Innanzitutto devo fare una premessa: ho detestato The Revenant di Iñarritu, un film tanto presuntuoso a livello tecnico quanto fiacco dal punto di vista narrativo: lineare, tradizionale, incapace di restituire le emozioni di un sano revenge movie. Soprattutto, tanto spinto sul versante di un presunto realismo che possa spogliare il west della sua mitologia, quanto irrealistico in tutte le sue svolte narrative. Birdman era un film di tutt’altro respiro e complessità, e, anche se il battage pubblicitario sembra sostenere The Revenant, mi sembra difficile che lo stesso regista possa bissare l’Oscar a distanza di un anno, soprattutto con questo film. Aggiungo inoltre che almeno tre dei film candidati mi sembrano artisticamente superiori: un’opera eccezionale come Mad Max Fury Road, destinato a fare la storia del cinema ancor più che quella dell’Academy, l’ottimo La grande scommessa e un film coraggioso come Spotlight. Ma negli Oscar la campagna mediatica è fondamentale, a differenza che nei Festival l’audience è molto più decisiva della critica. Bisogna inoltre aggiungere che si tratta di una premiazione americanocentrica, che non sempre funge da sintomo delle vere rivoluzioni del cinema contemporaneo.
Al di là di The Revenant, da cosa si aspetta qualche sorpresa?
Mi ripeto: assolutamente Mad Max Fury Road del vecchio George Miller, un capolavoro di immensa suggestione visiva, azione allo stato puro che si traduce in un puro flusso di immagini indimenticabili. Un film che sarà studiato tra vent’anni, e che darebbe più importanza al premio di quanta il premio stesso possa dargliene. Se fossi membro dell’Academy, gli assegnerei tutte le 9 statuette cui è candidato.

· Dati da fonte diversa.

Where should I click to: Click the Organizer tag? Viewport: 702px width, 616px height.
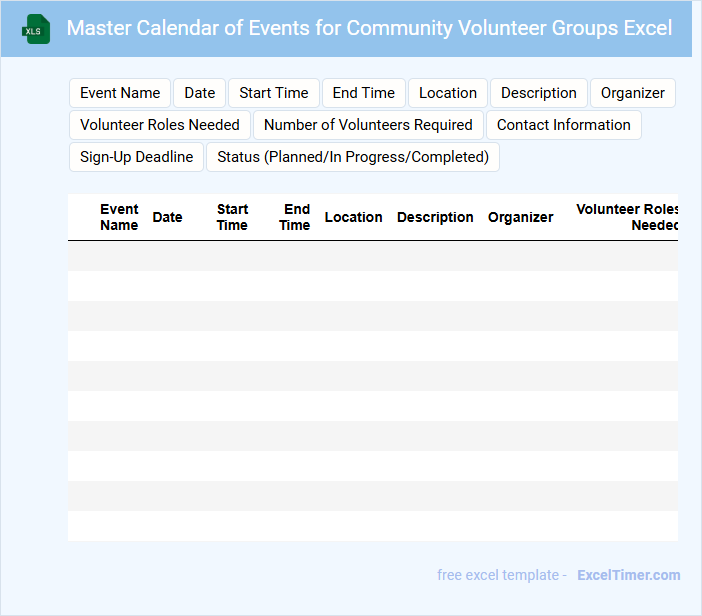point(633,93)
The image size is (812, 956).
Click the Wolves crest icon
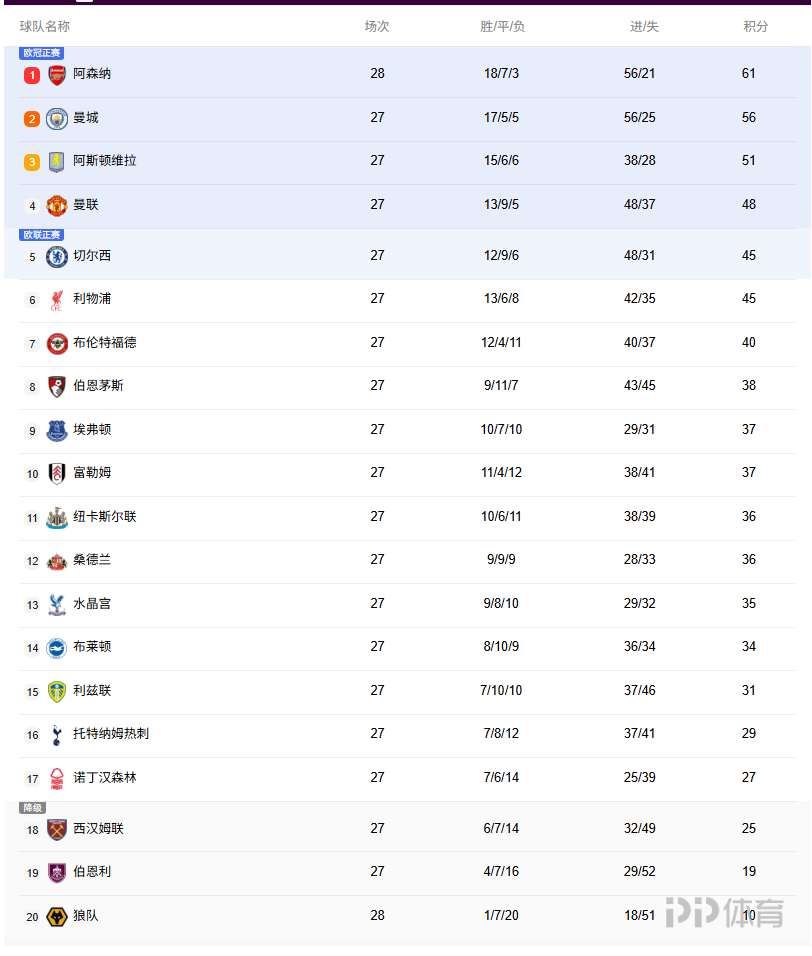click(57, 916)
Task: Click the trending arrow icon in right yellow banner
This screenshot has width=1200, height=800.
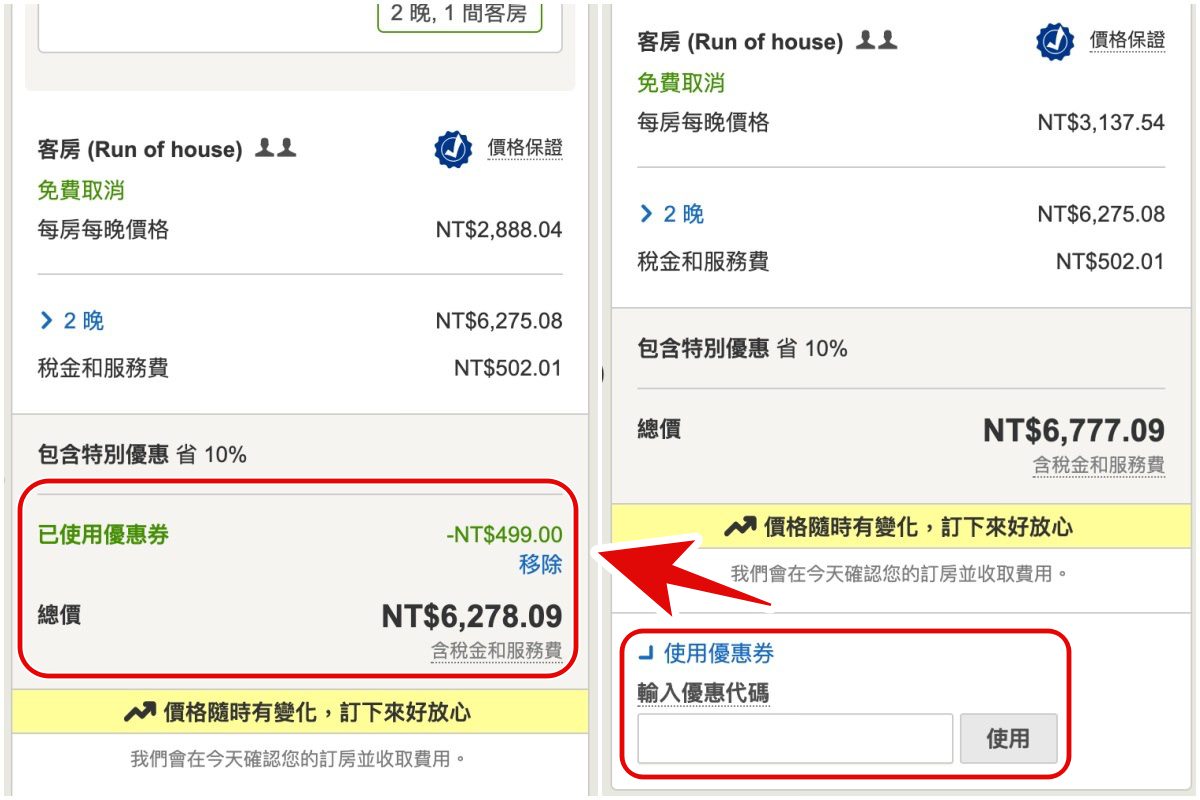Action: tap(741, 526)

Fra le attrici, Jennifer Lawrence e Cate Blanchett sono molto amate dall’Academy. Crede in un nuovo successo o può esserci qualche valida outsider? Brian Larson per Room?
Jennifer Lawrance ha ottime possibilità, recita anche nel film giusto, piacevole e inoffensivo, ma di un autore di grido come David O. Russell, che nel contesto americano vanta una schiera di fan paragonabile a quella che Tarantino o Von Trier possono trovare a livello europeo. Io personalmente premierei Cate Blanchett, come sempre straordinaria. E come non protagonista Jennifer Jason Leigh in The Hateful Eight, non solo la migliore interpretazione della sua carriera, ma anche una delle migliori degli ultimi anni a memoria d’uomo.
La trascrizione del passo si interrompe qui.